[Collected data entries]
• • • • •

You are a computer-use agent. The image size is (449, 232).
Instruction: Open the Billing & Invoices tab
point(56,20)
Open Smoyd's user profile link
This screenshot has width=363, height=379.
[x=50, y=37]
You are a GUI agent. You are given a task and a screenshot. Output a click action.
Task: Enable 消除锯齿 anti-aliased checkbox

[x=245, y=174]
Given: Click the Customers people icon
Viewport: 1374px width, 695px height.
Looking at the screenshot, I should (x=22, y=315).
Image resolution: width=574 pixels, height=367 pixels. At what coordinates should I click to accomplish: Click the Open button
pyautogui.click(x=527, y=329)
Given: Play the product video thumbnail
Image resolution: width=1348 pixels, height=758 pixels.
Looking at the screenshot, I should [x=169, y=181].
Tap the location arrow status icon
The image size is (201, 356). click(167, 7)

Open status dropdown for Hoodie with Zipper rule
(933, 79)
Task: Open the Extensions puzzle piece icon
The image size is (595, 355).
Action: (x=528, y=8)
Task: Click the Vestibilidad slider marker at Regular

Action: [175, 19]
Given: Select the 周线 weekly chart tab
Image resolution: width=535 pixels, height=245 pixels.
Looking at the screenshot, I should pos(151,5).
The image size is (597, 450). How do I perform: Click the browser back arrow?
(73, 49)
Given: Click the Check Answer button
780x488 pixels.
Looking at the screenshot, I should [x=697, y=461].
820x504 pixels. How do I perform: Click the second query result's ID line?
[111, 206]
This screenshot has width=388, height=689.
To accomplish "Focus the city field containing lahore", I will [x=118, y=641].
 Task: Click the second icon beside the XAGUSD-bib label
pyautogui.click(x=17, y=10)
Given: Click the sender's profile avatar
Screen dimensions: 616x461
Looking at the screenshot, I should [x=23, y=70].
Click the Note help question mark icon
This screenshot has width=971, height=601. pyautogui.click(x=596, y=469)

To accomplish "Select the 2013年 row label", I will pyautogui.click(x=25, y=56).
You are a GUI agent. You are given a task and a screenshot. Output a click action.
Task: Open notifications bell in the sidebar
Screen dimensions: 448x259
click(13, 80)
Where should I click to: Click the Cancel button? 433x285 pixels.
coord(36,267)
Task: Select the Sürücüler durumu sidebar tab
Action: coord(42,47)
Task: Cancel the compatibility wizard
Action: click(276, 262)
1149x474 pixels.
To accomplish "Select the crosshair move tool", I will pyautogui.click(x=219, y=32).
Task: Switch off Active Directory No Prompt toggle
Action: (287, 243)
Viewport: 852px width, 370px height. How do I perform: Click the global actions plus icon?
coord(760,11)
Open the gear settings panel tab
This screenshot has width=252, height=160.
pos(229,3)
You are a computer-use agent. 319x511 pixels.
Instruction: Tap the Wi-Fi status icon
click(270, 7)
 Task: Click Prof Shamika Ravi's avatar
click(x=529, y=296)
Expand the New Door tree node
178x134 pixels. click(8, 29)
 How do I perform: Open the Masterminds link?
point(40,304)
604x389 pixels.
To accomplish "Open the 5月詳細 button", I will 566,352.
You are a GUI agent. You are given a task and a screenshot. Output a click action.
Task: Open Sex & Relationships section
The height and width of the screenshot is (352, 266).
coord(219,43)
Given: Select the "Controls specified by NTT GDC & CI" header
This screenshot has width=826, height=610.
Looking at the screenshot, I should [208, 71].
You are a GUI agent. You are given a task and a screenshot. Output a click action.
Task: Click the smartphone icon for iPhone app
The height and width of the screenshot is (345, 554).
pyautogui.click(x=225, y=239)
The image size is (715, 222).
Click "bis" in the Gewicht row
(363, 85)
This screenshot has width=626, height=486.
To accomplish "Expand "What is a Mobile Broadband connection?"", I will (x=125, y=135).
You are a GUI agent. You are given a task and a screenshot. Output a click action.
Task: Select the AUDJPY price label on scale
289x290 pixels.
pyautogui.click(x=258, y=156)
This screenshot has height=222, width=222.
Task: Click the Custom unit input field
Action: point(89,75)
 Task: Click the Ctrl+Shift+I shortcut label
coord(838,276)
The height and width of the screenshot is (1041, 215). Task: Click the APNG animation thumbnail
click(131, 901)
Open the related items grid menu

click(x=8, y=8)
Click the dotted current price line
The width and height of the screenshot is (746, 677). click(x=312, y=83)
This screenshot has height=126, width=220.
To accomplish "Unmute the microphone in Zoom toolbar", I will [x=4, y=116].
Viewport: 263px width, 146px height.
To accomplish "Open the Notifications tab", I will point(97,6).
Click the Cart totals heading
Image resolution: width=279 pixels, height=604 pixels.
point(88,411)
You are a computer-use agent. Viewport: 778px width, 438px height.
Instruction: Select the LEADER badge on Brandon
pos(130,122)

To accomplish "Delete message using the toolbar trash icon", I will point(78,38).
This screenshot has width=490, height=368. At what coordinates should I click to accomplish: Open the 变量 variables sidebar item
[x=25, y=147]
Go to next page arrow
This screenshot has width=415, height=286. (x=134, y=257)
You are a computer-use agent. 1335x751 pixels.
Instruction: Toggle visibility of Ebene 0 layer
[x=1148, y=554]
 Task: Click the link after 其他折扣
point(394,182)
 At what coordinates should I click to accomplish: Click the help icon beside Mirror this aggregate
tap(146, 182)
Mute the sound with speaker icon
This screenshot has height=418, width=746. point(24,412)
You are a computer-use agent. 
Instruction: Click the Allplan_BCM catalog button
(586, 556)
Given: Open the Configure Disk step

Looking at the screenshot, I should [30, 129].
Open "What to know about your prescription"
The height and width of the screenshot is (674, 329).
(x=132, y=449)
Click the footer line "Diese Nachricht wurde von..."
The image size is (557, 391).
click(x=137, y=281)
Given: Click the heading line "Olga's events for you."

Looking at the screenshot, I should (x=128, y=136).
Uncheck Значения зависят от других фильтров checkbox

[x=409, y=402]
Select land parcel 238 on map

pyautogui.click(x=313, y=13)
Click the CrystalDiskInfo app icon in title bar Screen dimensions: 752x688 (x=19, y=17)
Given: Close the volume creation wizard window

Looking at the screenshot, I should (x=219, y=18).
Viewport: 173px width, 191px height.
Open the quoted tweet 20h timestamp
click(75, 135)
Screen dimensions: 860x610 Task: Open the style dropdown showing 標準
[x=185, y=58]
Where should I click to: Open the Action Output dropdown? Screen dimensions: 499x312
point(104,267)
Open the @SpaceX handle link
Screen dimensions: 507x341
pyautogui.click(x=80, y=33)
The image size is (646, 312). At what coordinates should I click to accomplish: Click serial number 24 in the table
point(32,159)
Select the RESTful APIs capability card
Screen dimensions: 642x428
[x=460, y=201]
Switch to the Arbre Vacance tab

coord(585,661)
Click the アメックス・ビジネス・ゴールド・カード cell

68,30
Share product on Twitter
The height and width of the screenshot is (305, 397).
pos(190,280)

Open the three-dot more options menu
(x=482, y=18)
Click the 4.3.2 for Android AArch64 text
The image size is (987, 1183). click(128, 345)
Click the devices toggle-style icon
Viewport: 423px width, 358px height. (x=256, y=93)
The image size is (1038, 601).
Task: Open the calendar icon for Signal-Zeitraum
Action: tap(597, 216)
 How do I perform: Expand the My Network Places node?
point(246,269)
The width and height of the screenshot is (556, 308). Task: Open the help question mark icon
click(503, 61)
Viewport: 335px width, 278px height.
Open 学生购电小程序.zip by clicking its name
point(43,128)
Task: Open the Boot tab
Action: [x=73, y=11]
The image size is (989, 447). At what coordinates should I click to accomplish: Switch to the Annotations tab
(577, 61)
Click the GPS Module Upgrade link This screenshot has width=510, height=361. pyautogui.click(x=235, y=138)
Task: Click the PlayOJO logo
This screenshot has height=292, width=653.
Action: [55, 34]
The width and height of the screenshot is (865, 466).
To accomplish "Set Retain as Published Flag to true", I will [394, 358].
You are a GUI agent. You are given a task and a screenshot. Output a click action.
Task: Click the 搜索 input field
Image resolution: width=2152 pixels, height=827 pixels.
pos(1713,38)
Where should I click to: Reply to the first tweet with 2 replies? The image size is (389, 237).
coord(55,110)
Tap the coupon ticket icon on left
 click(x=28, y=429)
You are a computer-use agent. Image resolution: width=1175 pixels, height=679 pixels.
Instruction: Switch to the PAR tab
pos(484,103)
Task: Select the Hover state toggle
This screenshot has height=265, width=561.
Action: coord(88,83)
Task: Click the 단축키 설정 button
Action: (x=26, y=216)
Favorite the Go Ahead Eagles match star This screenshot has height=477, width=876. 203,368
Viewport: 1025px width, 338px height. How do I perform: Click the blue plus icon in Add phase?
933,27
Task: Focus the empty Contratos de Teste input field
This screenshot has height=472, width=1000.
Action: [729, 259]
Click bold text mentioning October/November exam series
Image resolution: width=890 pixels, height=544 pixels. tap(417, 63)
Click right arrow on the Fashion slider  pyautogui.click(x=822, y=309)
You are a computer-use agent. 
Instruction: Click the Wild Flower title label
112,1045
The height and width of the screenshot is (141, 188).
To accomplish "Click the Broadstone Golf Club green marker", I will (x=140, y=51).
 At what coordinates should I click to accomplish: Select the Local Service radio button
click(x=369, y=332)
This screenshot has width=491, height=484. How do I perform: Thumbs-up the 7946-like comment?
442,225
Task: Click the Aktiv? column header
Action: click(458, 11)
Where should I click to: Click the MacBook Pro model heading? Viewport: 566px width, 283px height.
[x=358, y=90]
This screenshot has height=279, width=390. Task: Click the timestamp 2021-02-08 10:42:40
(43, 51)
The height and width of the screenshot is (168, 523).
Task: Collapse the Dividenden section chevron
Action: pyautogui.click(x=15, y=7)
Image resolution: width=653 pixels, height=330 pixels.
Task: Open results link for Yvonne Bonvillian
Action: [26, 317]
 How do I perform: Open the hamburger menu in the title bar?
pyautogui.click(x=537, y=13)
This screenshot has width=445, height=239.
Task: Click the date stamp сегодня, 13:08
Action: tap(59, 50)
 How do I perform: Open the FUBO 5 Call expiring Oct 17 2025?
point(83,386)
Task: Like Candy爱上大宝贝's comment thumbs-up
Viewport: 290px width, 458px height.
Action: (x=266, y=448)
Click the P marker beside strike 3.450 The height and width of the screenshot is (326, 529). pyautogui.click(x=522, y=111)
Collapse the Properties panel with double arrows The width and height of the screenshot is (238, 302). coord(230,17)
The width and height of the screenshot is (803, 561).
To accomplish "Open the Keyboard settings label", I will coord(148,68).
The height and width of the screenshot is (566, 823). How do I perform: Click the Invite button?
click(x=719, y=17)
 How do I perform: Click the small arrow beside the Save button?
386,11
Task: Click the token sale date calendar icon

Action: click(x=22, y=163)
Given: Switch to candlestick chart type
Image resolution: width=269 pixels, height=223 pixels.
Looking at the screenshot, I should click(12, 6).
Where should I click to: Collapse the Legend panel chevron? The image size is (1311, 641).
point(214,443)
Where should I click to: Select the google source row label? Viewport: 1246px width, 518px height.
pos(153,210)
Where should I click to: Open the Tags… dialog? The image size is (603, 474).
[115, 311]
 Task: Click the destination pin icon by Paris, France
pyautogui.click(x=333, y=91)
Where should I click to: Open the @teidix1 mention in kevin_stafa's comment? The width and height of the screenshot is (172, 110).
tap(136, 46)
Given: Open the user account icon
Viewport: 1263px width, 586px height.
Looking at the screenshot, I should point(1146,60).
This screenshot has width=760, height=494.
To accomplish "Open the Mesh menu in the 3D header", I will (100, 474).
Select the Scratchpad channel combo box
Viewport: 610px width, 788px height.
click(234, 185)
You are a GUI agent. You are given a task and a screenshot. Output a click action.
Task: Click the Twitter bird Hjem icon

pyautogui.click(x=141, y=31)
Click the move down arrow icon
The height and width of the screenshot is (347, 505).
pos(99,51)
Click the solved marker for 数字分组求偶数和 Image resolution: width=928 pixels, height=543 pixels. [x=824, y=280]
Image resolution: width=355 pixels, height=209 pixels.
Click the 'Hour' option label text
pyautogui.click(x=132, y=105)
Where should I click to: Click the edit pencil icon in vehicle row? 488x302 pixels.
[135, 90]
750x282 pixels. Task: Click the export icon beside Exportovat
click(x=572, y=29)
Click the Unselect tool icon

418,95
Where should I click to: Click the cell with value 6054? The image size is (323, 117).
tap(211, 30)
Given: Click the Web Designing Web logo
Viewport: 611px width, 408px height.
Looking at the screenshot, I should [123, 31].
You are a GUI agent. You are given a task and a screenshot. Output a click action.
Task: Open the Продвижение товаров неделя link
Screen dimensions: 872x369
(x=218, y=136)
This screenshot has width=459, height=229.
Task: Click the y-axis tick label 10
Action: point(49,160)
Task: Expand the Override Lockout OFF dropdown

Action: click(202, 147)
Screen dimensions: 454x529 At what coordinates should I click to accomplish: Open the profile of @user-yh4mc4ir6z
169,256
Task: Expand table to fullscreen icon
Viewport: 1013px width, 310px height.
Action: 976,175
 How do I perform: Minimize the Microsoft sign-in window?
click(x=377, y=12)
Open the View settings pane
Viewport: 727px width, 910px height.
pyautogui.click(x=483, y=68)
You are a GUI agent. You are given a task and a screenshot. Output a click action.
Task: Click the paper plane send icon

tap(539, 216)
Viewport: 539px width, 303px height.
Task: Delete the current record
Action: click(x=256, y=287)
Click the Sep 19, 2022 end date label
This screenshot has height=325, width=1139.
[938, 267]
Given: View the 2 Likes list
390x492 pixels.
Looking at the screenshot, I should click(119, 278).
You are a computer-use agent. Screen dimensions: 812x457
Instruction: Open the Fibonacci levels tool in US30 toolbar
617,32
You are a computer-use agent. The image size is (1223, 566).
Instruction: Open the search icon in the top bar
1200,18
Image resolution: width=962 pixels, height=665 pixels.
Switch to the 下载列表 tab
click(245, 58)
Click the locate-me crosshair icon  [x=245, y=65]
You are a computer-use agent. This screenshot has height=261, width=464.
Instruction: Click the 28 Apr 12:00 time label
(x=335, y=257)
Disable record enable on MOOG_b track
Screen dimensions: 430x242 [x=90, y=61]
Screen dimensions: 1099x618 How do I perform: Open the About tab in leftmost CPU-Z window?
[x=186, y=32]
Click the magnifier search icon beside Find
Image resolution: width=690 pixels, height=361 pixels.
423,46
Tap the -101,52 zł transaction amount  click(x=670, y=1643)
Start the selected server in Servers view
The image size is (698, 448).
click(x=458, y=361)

• • • • •

WHAT TO WORK ON —
Copy each line from the entries above that has the word "Focus" in it.

SOLUTION —
To accomplish "Focus the city field containing lahore", I will [x=118, y=641].
Task: Focus the empty Contratos de Teste input field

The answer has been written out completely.